First, Richard brought essential services to the barn: water, electricity and telephone lines (the latter a long “horrendous” process) but no gas or oil, in keeping with his plans to be as carbon neutral as possible.
Then, the barn’s original mud floor was dug out, levelled and insulated with Celotex.
Next, the most time-consuming part of the project: a team of three carpenters were on site for 12 weeks to create a timber frame structure within the barns and to rebuild the flint byre walls. “It’s a house within a house — the new timber frame sits inside the walls of the barn, with insulation wrapped round all of it,” Richard explains.
“We insulated the walls with mineral wool — it’s not very nice stuff to put in but it’s easy to squeeze between the studwork and rafters. It was a no-brainer to me to put as much insulation in as possible, and what we have is a building that, when modelled in the Passivhaus Planning Package (PHPP) is three times better than a Building Regulations’ standard in terms of energy required to heat it.”
With the timber frame in place, the project could really speed up. Two plasterers arrived to complete the plasterboarding in just one weekend, working from scaffolding and a platform to reach the eaves of the barn.
“At that stage I really felt that progress was being made; it was the same with the triple-glazed windows, which came from Estonia — once they were in, everything felt much more homely,” says Richard.
Choosing Natural Interiors
Richard was keen that the barn and outbuildings should keep to their agricultural roots. “I was not looking for an architecturally designed house, I wanted to enhance what was already here and keep the external appearance as honest and natural as possible,” explains Richard.
Internally, the original rafters of the barn are on display, along with the original carpenters’ marks; on the exterior, the original clay tiles have been kept where possible, with reclaimed tiles added where needed.
Remarkably, the single-storey cowshed that sits at a right angle to the main barn was originally built with a flint wall, with every flint laid carefully at 45 degrees; these too have remained untouched. The slates on the cowshed were beyond repair though and have been replaced with new Spanish ones.

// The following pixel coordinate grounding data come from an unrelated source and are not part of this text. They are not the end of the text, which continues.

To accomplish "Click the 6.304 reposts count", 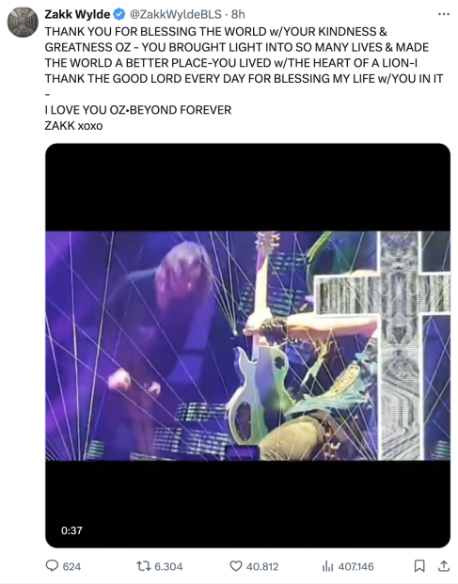I will (168, 566).
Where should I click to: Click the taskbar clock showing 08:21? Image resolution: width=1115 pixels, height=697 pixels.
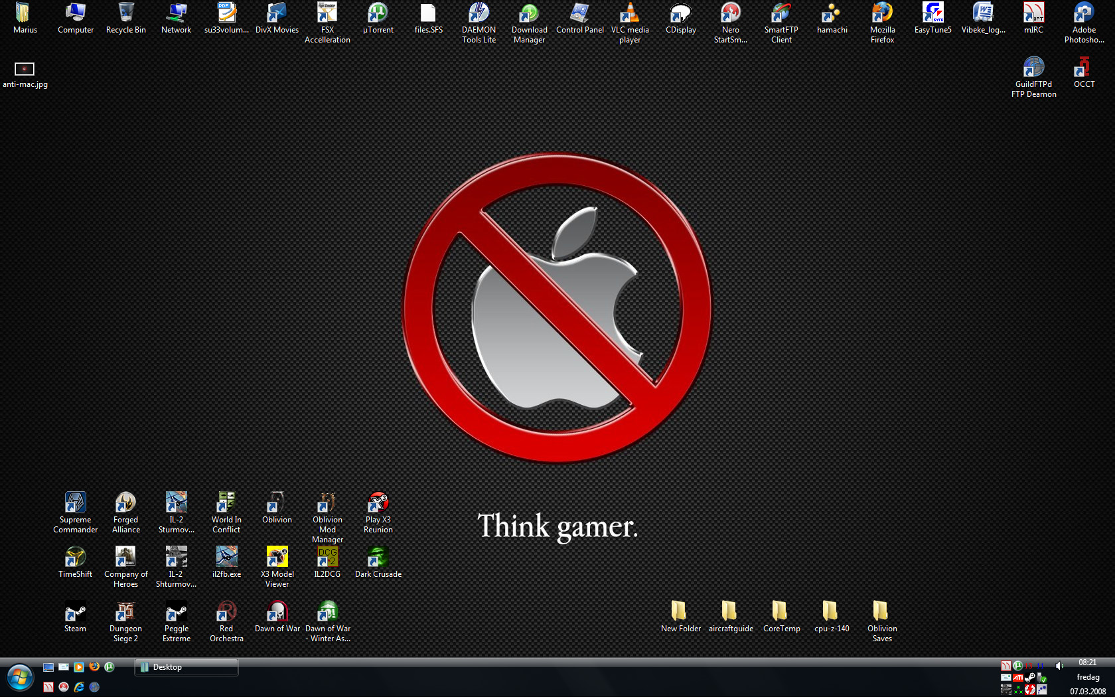(x=1087, y=662)
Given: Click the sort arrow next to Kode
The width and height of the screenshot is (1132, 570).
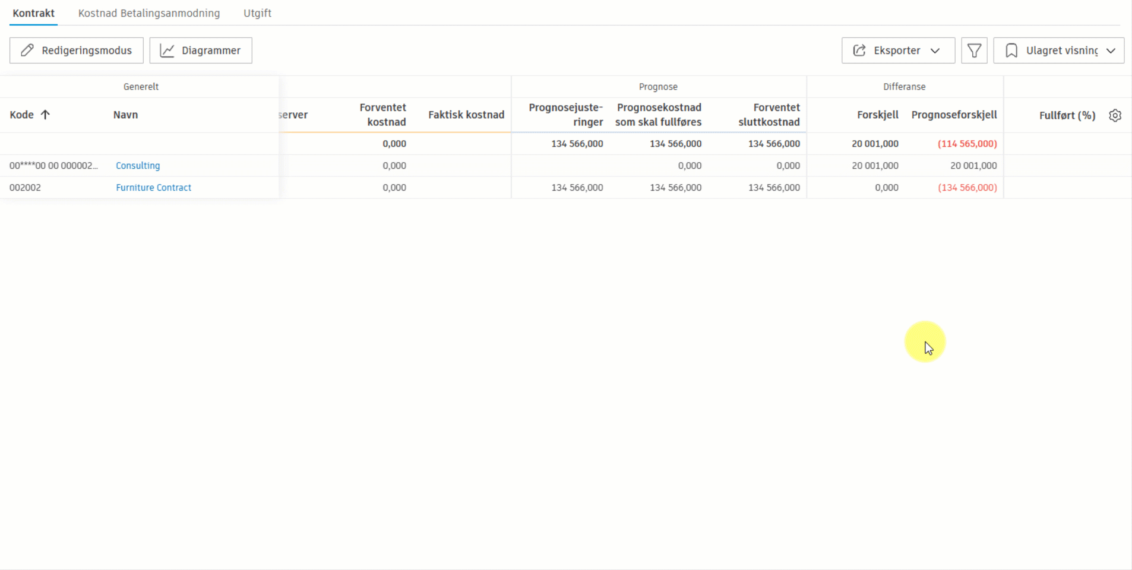Looking at the screenshot, I should pos(45,115).
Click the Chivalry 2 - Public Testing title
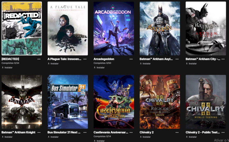 pos(203,132)
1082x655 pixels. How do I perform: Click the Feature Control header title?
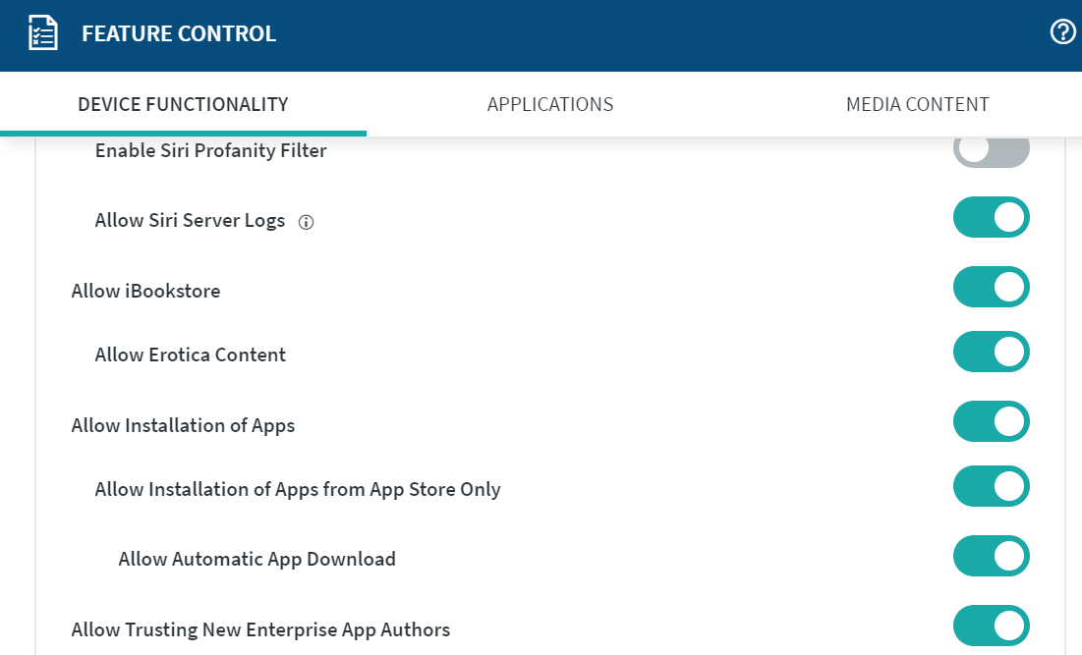click(179, 34)
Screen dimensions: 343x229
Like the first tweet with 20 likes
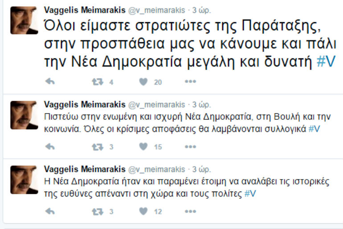point(143,82)
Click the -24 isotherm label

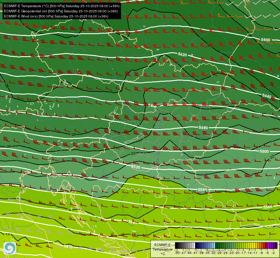8,146
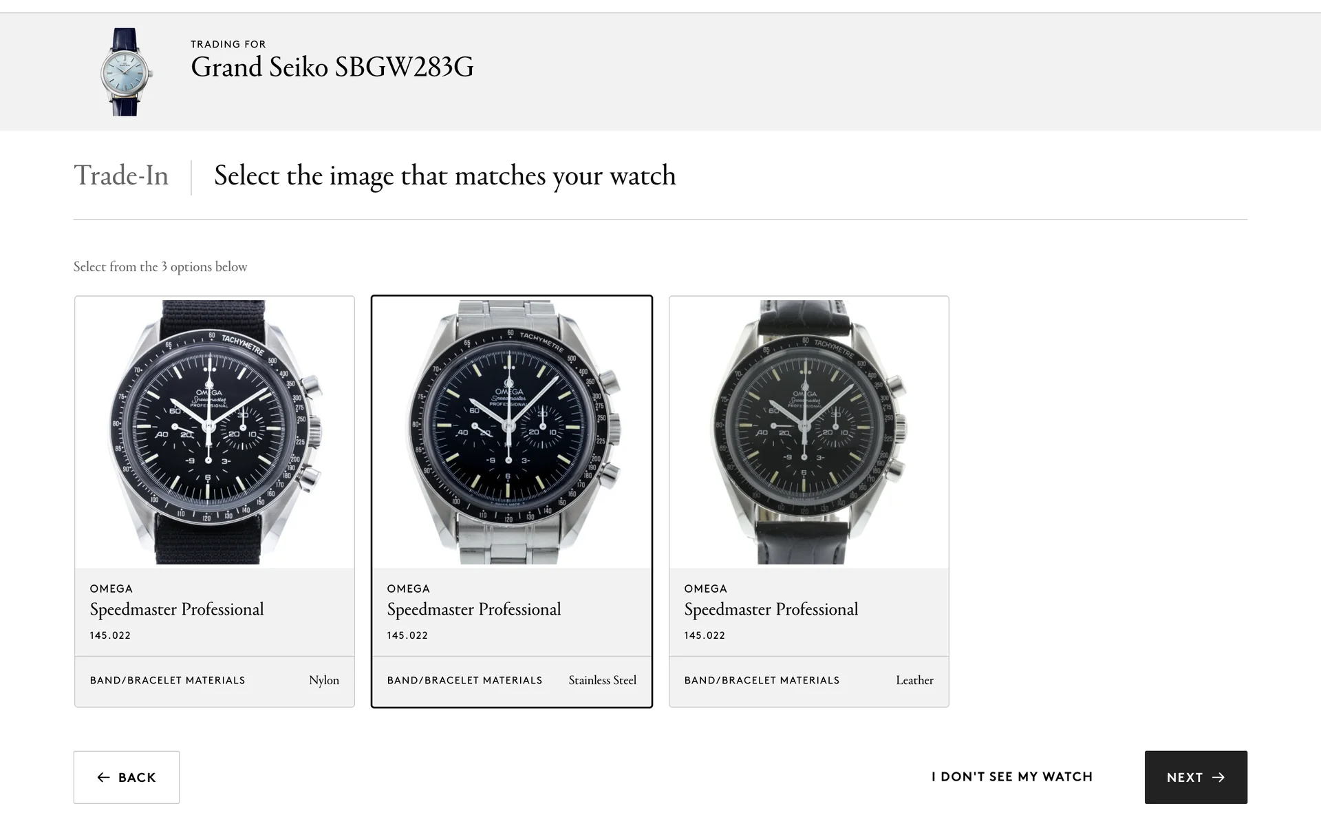The height and width of the screenshot is (826, 1321).
Task: Click the Trade-In heading label
Action: [x=121, y=176]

(MORE: Take a Look at our Gallery of Barn Conversion Ideas for Further Inspiration.)
An Energy-Efficient Barn: Achieving EnerPHit Standard
When it comes to contemporary standards of energy efficiency, the conversion has jumped several centuries. In fact, it was only the seventh property in the UK to reach certified EnerPHit Standards [the Passivhaus standard for retrofits] at the time of certification.
Heating is provided by an air source heat pump, connected to underfloor heating and a mechanical ventilation with heat recovery (MVHR) system which recovers about 90% of the warm air in the house.
Richard also planted 1,000 trees on his two-acre plot, which will eventually provide biomass fuel and increase the biodiversity of the local area. “Eventually I’d like to be zero carbon,” he says.
Now that Richard and his partner Lucy are settled in their new home, is there anything he would change? “All in all, not much. We have begun to add some more shading to the bedroom windows, to reduce heat gain in the summer and there are plans to put shading on the outside of the cowshed.
“On a practical level, the house is more efficient than the PHPP modelling originally predicted. And on a personal level, it is a warm, quiet, peaceful and magic place. There is space to breathe and the main barn is still awesome — the whole process has been life changing!”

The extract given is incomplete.